◆ **Task objective**
Report every line of the items below that contains the word "next", matching its case exactly.

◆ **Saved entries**
::::

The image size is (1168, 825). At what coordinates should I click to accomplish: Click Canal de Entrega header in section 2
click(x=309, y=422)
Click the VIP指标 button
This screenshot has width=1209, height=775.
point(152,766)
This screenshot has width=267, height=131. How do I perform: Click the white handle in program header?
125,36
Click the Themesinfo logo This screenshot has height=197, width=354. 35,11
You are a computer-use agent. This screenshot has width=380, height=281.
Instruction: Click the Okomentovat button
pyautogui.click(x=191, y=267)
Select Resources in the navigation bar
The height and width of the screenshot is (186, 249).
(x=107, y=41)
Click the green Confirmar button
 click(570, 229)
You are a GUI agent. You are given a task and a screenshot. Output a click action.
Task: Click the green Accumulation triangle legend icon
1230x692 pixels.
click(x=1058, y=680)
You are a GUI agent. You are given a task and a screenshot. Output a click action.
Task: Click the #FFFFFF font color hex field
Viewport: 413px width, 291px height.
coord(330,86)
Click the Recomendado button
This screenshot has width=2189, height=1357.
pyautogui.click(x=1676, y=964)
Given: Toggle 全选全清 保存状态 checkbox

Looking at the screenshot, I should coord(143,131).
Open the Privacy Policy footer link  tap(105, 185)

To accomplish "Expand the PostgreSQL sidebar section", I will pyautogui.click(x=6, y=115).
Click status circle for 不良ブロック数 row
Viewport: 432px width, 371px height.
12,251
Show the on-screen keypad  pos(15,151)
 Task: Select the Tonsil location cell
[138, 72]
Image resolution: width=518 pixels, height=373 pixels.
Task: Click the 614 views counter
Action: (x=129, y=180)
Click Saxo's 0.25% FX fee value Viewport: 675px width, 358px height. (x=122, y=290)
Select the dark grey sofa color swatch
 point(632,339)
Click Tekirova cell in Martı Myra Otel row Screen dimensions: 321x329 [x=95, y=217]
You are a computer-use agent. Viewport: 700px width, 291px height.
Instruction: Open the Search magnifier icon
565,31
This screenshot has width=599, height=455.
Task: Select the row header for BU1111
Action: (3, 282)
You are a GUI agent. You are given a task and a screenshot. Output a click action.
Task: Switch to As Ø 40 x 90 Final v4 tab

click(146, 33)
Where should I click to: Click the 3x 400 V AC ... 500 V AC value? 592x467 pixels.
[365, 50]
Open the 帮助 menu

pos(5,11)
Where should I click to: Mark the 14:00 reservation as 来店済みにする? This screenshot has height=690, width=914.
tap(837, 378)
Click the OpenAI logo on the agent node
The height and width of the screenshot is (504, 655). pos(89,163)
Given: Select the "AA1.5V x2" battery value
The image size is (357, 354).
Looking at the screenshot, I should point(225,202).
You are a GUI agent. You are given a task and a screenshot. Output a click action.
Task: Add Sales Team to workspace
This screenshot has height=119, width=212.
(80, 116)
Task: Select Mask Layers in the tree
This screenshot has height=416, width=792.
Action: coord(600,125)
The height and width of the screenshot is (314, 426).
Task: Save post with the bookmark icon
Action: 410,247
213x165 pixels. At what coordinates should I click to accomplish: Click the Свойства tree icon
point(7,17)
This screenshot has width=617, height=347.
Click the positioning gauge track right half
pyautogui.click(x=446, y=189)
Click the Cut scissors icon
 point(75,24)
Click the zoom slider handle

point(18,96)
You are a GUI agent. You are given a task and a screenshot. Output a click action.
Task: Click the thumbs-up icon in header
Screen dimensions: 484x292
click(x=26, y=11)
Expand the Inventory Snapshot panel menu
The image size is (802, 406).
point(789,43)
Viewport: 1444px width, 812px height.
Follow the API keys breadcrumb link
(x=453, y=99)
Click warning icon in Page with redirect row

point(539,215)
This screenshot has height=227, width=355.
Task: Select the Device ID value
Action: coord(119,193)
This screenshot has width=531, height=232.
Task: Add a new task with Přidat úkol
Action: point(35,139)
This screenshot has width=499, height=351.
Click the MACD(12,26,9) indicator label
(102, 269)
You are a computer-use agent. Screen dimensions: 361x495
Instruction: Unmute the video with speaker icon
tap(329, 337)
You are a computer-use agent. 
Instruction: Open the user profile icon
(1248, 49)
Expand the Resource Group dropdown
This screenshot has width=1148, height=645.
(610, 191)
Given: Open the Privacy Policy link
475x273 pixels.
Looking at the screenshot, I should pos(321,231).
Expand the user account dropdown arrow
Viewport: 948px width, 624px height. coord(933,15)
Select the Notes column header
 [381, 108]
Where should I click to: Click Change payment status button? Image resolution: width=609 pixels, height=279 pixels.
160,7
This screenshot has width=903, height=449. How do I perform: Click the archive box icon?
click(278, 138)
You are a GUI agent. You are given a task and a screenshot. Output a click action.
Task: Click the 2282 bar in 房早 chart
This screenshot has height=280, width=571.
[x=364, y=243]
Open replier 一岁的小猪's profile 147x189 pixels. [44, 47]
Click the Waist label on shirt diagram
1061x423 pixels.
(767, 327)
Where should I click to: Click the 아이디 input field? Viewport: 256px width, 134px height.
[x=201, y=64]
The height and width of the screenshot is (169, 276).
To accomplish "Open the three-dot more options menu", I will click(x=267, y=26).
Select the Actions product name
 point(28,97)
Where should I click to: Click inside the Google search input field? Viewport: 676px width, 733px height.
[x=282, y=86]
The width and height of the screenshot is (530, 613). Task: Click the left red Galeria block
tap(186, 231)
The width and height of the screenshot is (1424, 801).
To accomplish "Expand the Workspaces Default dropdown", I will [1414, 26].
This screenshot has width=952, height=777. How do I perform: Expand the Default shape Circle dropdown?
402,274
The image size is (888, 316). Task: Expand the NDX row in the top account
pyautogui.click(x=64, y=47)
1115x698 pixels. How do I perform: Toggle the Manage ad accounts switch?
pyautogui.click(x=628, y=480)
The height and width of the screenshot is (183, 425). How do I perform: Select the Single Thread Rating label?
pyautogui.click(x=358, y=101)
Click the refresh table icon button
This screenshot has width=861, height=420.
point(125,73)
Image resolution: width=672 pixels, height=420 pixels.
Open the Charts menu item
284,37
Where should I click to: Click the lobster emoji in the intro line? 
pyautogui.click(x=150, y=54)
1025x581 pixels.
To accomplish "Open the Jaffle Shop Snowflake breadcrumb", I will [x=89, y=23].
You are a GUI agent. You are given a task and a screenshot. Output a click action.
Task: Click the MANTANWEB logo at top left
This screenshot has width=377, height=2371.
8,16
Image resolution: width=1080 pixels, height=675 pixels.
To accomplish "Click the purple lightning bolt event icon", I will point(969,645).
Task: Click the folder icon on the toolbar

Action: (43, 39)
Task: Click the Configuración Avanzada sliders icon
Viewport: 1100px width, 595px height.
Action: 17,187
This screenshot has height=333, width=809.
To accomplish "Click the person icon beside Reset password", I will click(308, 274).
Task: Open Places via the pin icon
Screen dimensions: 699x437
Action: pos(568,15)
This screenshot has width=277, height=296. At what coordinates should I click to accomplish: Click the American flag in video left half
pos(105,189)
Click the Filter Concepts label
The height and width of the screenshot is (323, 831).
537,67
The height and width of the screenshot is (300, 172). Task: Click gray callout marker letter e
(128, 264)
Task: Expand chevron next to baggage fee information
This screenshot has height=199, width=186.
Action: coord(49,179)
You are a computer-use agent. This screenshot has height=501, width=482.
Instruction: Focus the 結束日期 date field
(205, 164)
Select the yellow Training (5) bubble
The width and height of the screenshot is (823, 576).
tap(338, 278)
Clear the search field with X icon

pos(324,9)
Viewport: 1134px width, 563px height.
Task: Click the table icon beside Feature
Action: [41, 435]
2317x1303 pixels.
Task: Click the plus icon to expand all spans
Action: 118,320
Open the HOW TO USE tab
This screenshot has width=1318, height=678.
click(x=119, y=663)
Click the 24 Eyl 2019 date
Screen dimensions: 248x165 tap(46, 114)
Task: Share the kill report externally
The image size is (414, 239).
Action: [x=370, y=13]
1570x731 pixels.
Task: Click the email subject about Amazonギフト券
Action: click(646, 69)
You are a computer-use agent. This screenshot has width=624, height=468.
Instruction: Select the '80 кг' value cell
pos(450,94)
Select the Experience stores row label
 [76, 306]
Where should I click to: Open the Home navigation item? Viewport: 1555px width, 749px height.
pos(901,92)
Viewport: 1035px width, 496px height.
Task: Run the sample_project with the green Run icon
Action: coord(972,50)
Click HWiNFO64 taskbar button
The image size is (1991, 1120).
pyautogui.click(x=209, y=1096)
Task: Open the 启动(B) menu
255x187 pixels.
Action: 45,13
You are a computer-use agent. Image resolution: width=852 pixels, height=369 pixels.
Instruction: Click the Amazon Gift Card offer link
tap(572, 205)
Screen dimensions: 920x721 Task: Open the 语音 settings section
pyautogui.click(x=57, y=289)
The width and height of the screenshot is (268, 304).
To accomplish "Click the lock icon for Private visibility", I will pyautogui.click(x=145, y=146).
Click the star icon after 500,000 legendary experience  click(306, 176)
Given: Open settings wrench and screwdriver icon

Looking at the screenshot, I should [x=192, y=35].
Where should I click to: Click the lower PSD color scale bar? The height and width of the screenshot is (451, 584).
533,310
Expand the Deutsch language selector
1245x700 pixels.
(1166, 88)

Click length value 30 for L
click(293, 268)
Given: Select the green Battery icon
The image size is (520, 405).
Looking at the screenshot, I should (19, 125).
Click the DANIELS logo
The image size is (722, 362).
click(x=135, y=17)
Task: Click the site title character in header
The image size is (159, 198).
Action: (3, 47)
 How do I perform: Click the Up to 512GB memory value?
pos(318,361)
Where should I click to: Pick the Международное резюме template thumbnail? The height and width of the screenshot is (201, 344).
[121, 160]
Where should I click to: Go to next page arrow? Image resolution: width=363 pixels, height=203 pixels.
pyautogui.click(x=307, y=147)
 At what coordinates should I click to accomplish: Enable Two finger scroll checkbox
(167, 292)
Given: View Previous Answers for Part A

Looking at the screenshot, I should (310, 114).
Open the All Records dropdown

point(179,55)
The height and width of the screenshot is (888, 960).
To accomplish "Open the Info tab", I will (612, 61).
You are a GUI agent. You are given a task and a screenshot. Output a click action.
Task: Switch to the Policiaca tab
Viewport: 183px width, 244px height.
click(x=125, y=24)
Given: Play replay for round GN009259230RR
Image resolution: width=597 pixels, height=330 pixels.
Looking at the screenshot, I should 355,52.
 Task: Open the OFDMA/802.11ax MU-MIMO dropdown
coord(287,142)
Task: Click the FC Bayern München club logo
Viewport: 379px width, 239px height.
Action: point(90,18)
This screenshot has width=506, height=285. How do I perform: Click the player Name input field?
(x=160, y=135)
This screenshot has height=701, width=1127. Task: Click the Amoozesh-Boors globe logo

::::

◆ **Full response**
Task: Expand chevron next to baggage fee information
Where should I click to: Go to next page arrow? Image resolution: width=363 pixels, height=203 pixels.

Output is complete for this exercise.